Title:Plasma columns generated by the propagation of an electromagnetic surface wave have no effect on the properties of the wave, which depend only on operating conditions: a shift in paradigm

Abstract:Surface-wave (SW) sustained plasmas belong to the category of gaseous discharges provided by the electric field component of an electromagnetic (EM) wave. Tubular plasmas of this kind can be achieved over an unrivalled wide range of operating conditions, namely gas nature and pressure, EM field frequency and (dielectric) discharge tube characteristics. Modeling of SW produced plasmas has mainly rest till now on assuming an intrinsic connection between the wave and the generated plasma column: it implies that the SW travels along the plasma column as its propagating medium, which in return influences the SW properties. In contrast, the current paper advocates that there is no coaction of the plasma column on the characteristics of the surface wave that sustains it.
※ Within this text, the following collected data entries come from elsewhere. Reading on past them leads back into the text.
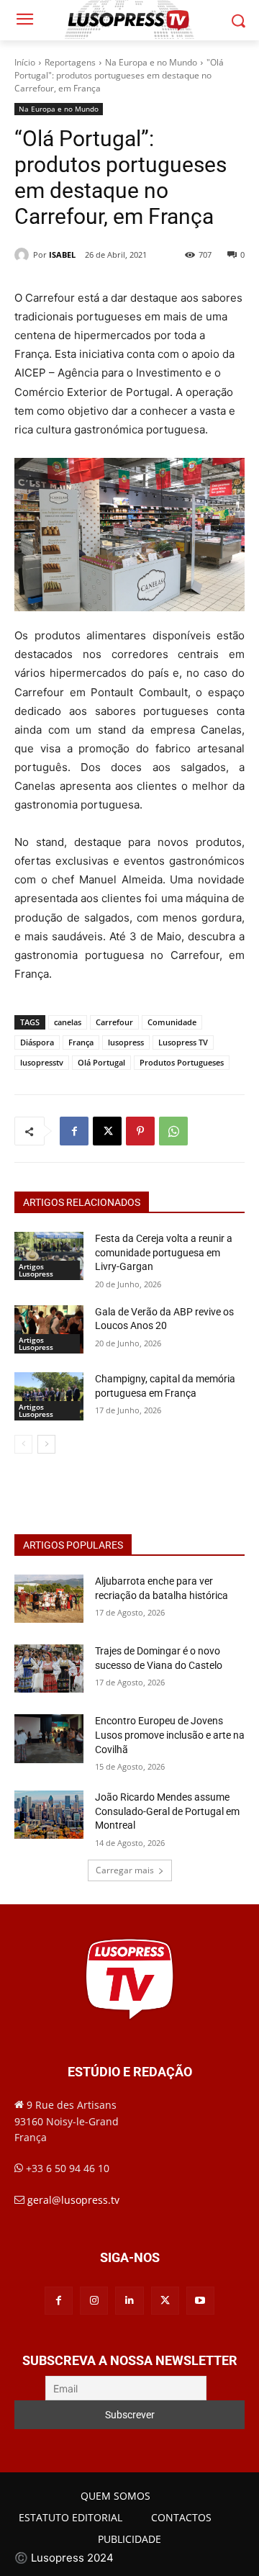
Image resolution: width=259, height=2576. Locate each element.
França (81, 1042)
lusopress (126, 1042)
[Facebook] (74, 1131)
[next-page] (46, 1444)
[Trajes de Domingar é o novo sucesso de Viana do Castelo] (48, 1668)
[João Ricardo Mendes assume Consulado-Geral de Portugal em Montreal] (48, 1815)
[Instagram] (94, 2301)
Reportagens (70, 62)
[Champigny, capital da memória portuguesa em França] (48, 1396)
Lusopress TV (183, 1042)
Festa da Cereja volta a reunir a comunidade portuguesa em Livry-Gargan (163, 1252)
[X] (107, 1131)
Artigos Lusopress (36, 1270)
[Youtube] (200, 2301)
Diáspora (37, 1042)
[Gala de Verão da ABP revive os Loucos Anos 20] (48, 1329)
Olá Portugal (101, 1062)
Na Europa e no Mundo (151, 62)
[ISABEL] (23, 255)
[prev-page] (23, 1444)
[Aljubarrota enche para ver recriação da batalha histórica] (48, 1599)
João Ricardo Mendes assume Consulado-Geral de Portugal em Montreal (167, 1811)
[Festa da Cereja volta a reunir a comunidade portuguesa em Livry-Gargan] (48, 1256)
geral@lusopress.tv (73, 2200)
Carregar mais (125, 1870)
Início (24, 62)
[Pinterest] (140, 1131)
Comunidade (171, 1022)
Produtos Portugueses (182, 1062)
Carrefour (114, 1022)
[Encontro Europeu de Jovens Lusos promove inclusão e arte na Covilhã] (48, 1738)
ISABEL (62, 254)
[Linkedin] (129, 2301)
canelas (67, 1022)
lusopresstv (41, 1062)
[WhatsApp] (173, 1131)
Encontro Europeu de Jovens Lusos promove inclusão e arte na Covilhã (170, 1735)
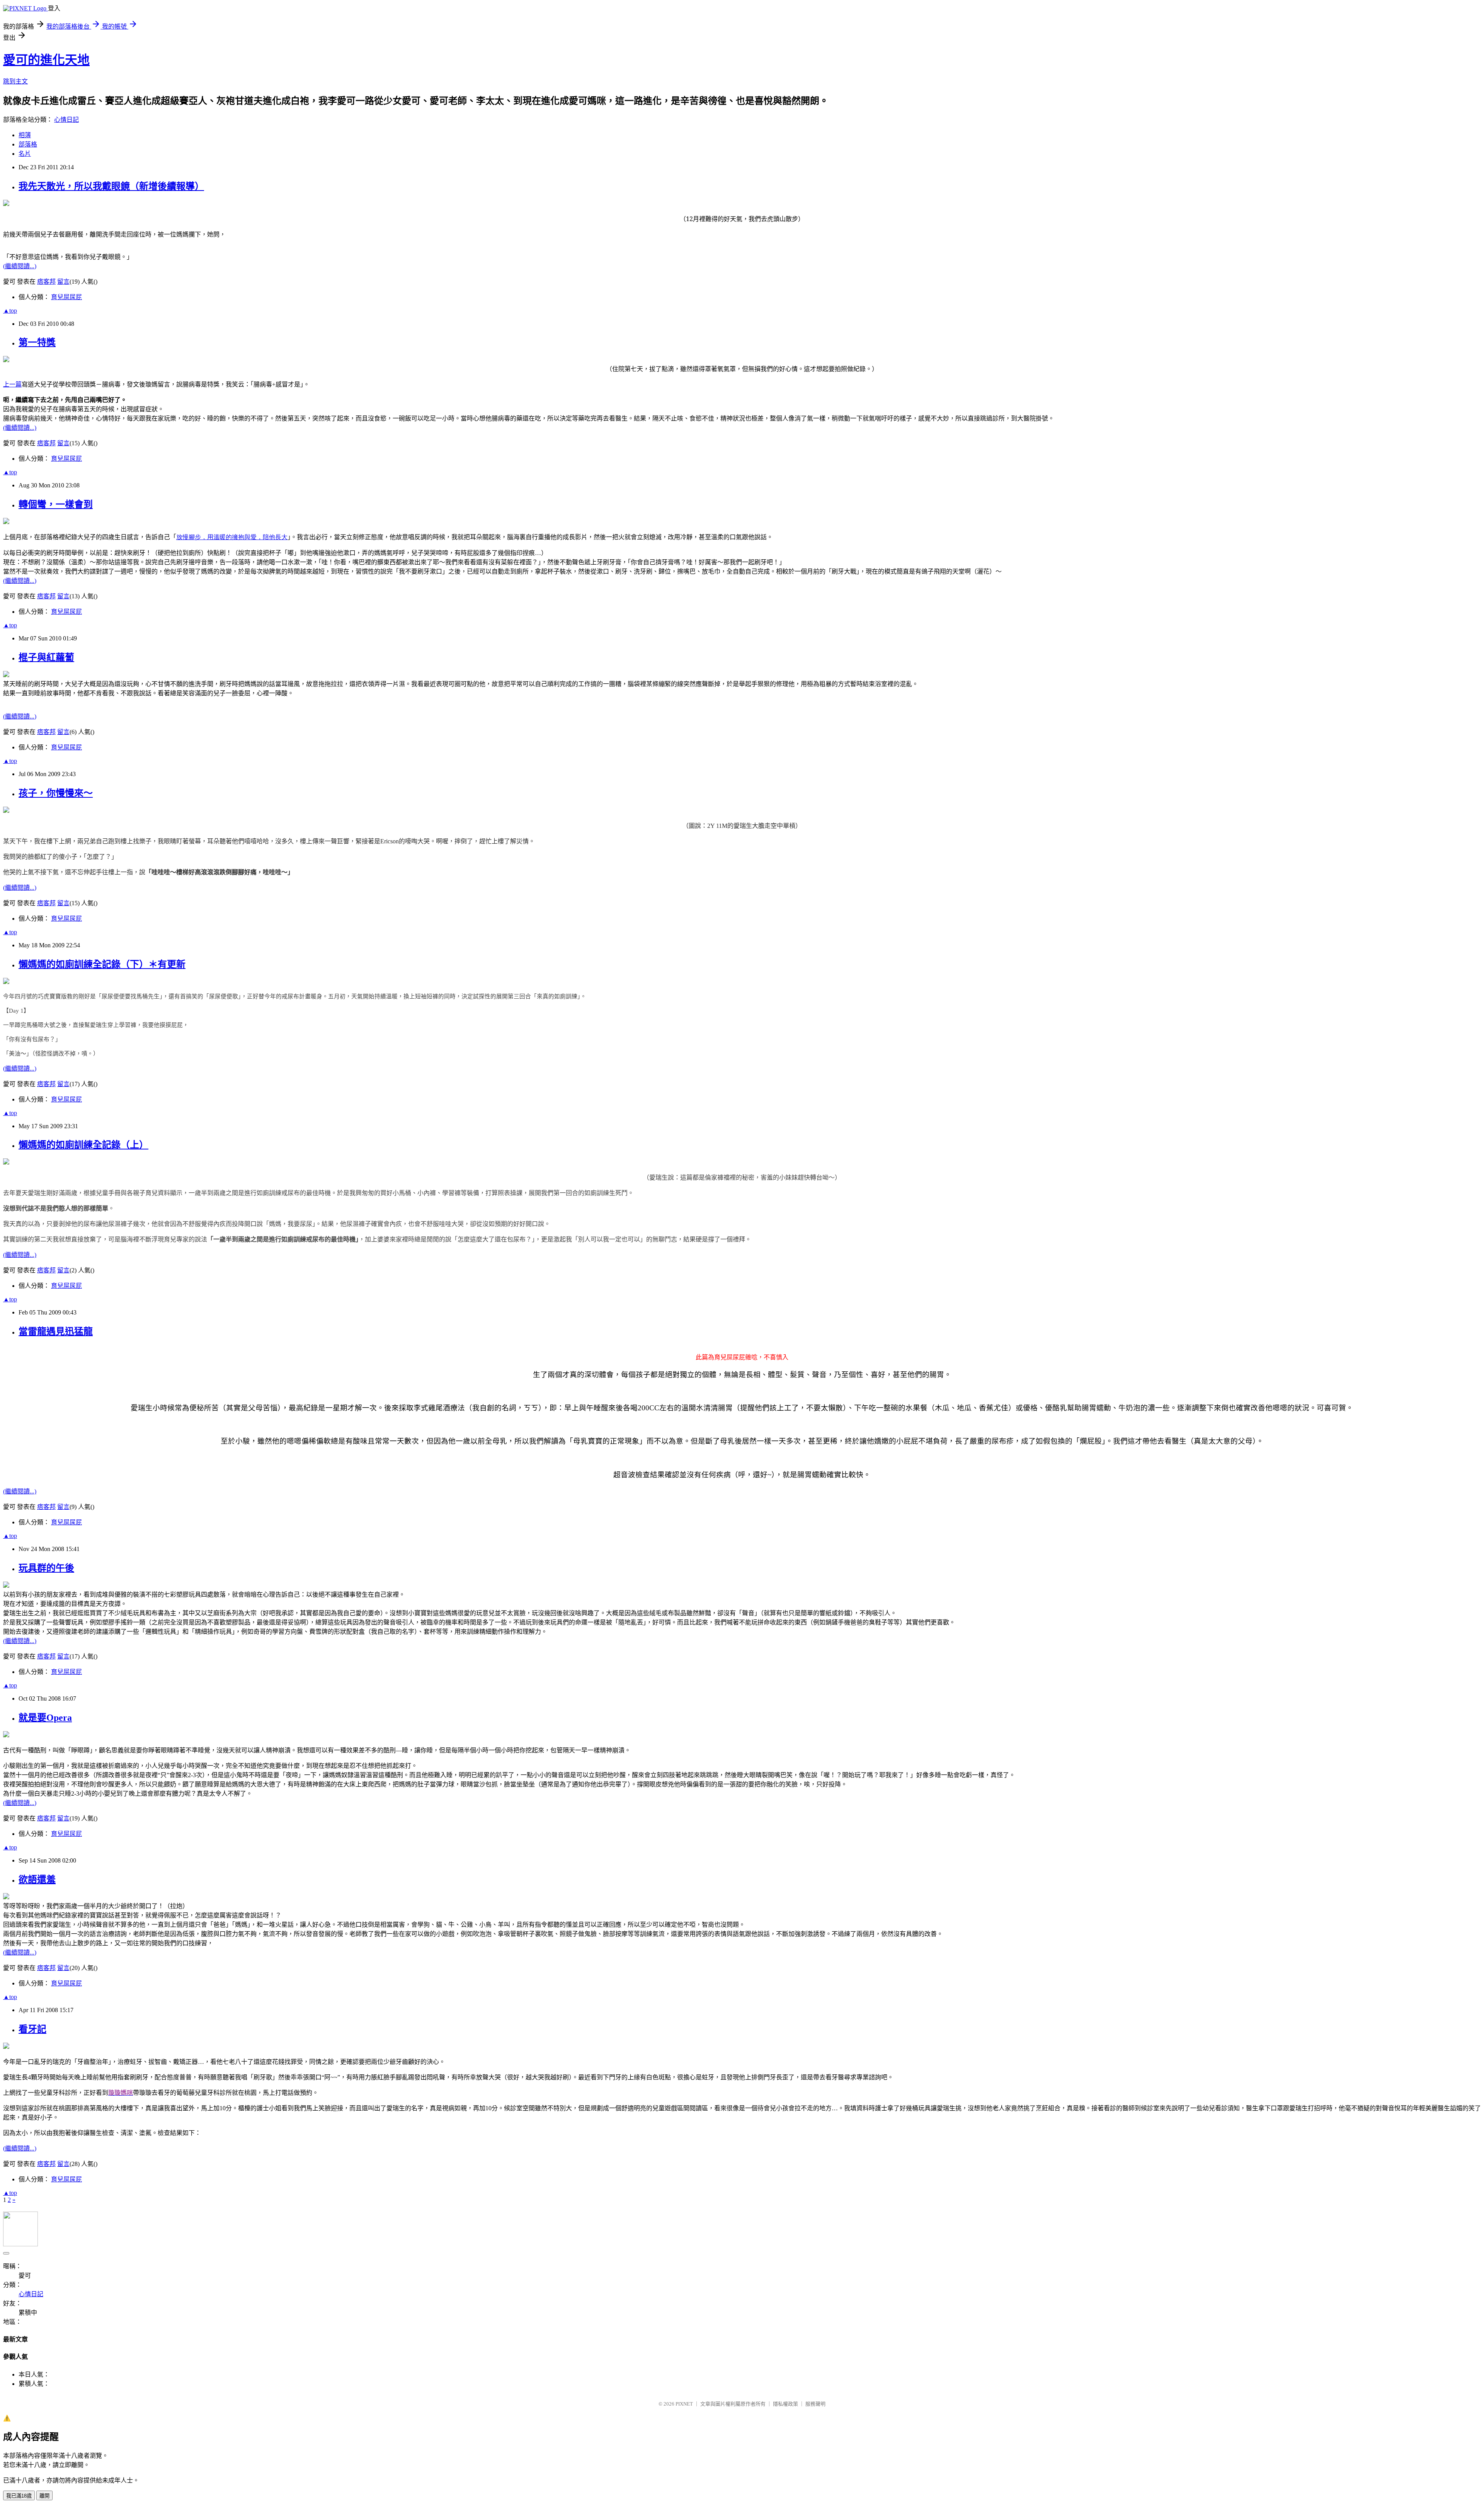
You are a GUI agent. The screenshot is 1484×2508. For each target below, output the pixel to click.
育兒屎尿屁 (66, 297)
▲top (10, 310)
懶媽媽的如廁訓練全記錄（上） (83, 1145)
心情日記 (66, 119)
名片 (25, 153)
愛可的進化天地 (46, 60)
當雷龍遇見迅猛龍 (56, 1331)
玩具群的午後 (46, 1568)
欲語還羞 (37, 1880)
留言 (63, 281)
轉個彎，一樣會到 (56, 504)
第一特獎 (37, 342)
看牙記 (32, 2029)
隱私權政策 (785, 2404)
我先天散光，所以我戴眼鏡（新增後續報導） (111, 186)
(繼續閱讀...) (19, 266)
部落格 (28, 144)
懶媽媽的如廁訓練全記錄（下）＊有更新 (102, 964)
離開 (44, 2496)
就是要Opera (45, 1718)
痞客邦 (46, 281)
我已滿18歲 (19, 2496)
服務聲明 (815, 2404)
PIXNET (684, 2404)
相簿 (25, 135)
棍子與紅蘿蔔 (46, 657)
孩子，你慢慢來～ (56, 793)
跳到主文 (15, 81)
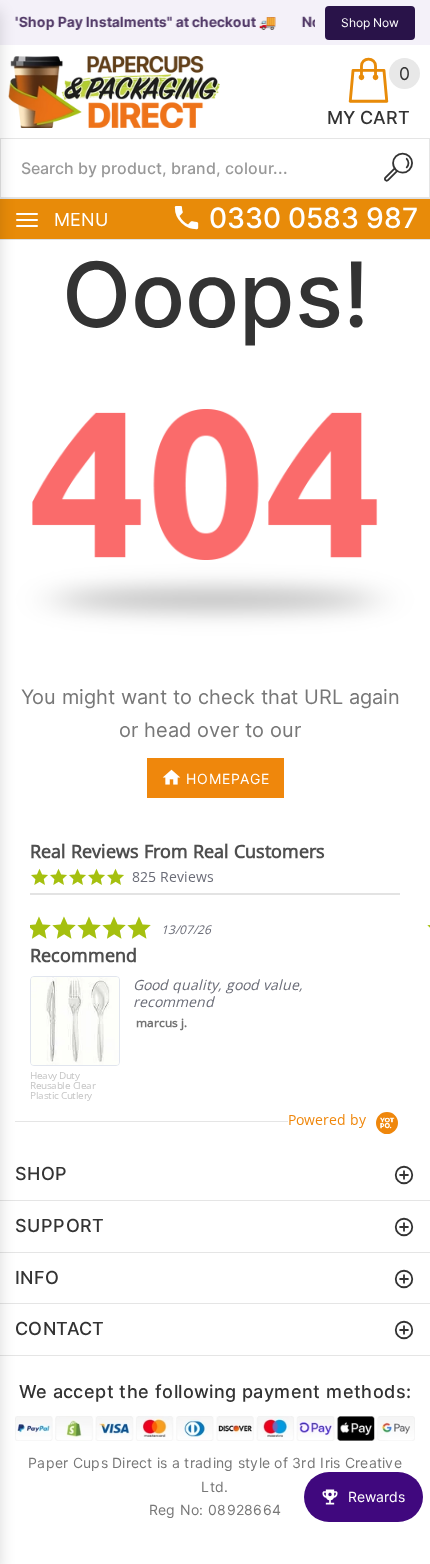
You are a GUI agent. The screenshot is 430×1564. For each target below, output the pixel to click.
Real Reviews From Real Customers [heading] (177, 851)
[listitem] (180, 1013)
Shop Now (370, 22)
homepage (228, 778)
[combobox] (215, 168)
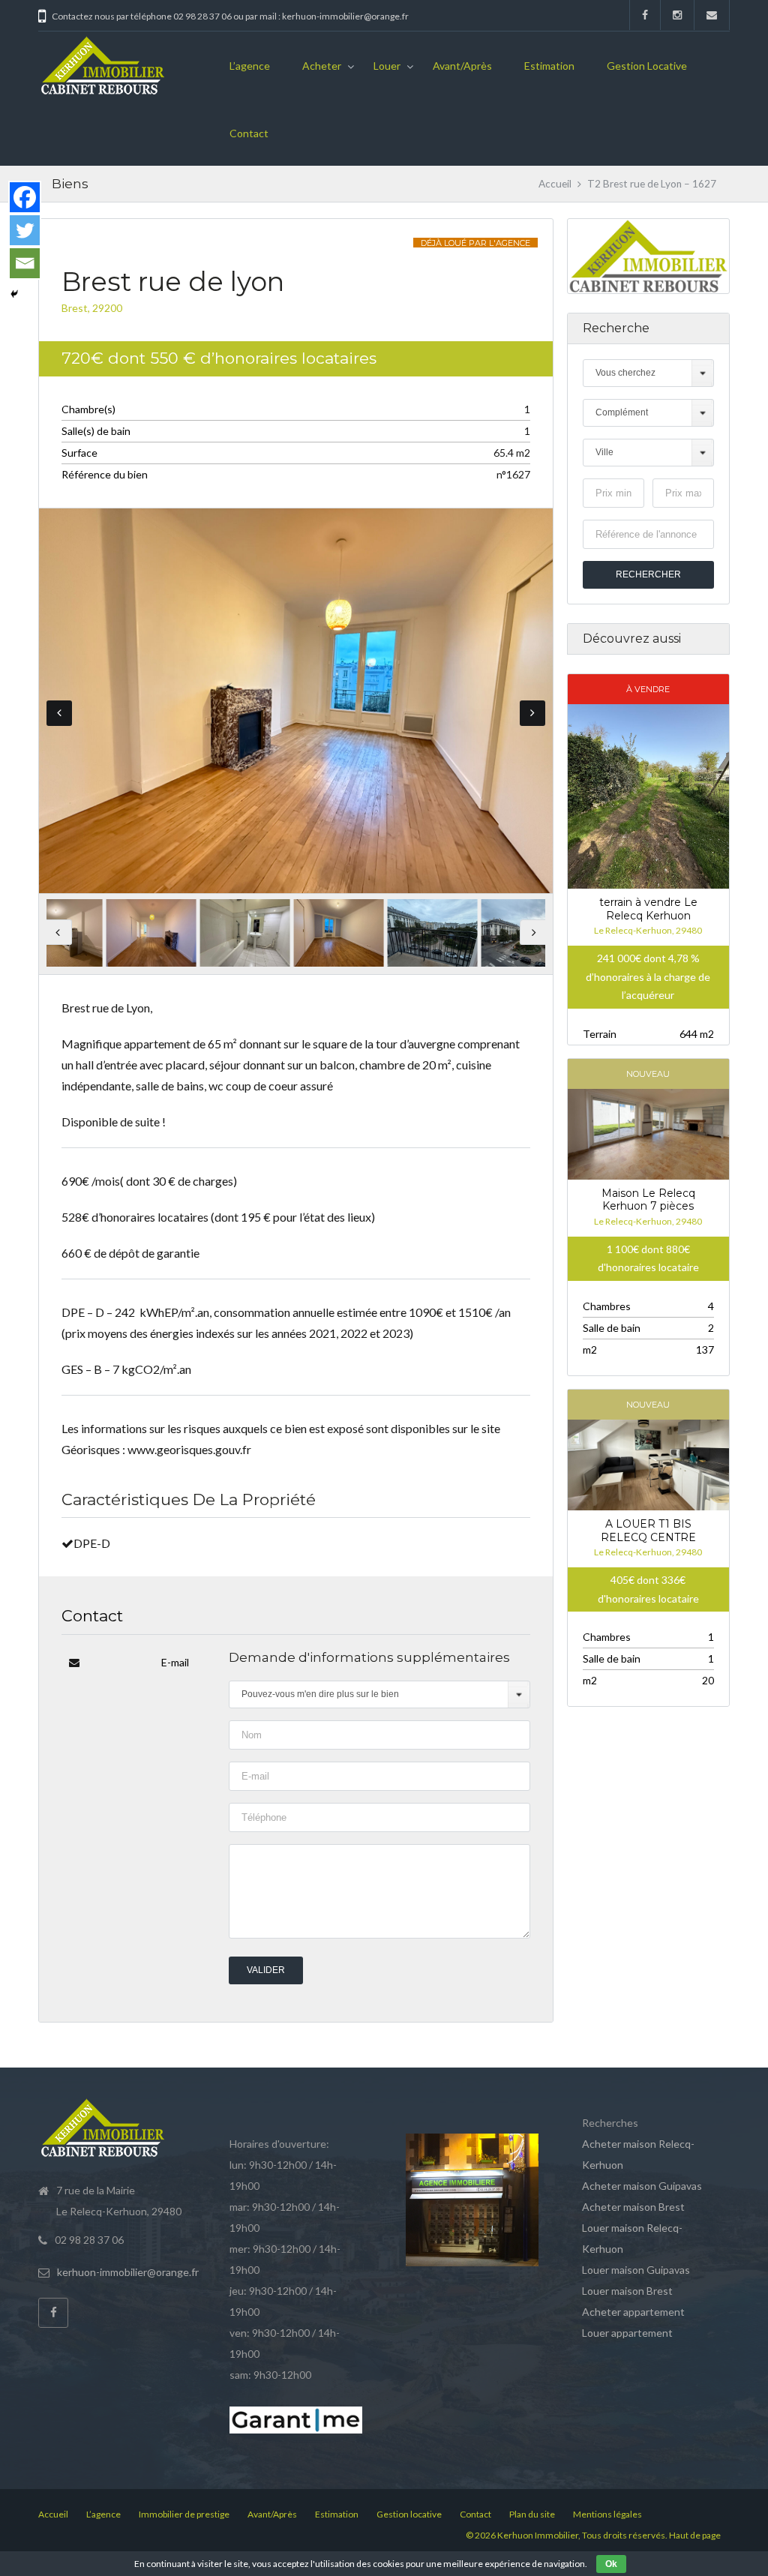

This argument initially arouse from the, amply-documented, experimental results showing that the axial distribution of electron density along SWDs is linear (constant slope) till the very end of the plasma column, as promoted by highly reliable least squares regressions on the experimental values of axial electron density. A linear axial profile of electron density opposes any influence on SW properties of the plasma column since its inhomogeneity may vary axially in different ways according to operating conditions. The basic physical argument behind the axial linearity of electron density lies in the discharge stability criterion requiring that the electron density decreases monotonously as the propagating SW loses power. Accordingly, it fully sets how the SW axial power flow is delivered to the discharge gas, determining the number of electrons generated in any given axial segment of the plasma column. A paradigm shift is thus proposed, promoting that the features of the plasma column are fully and independently determined by the SW power flow alone.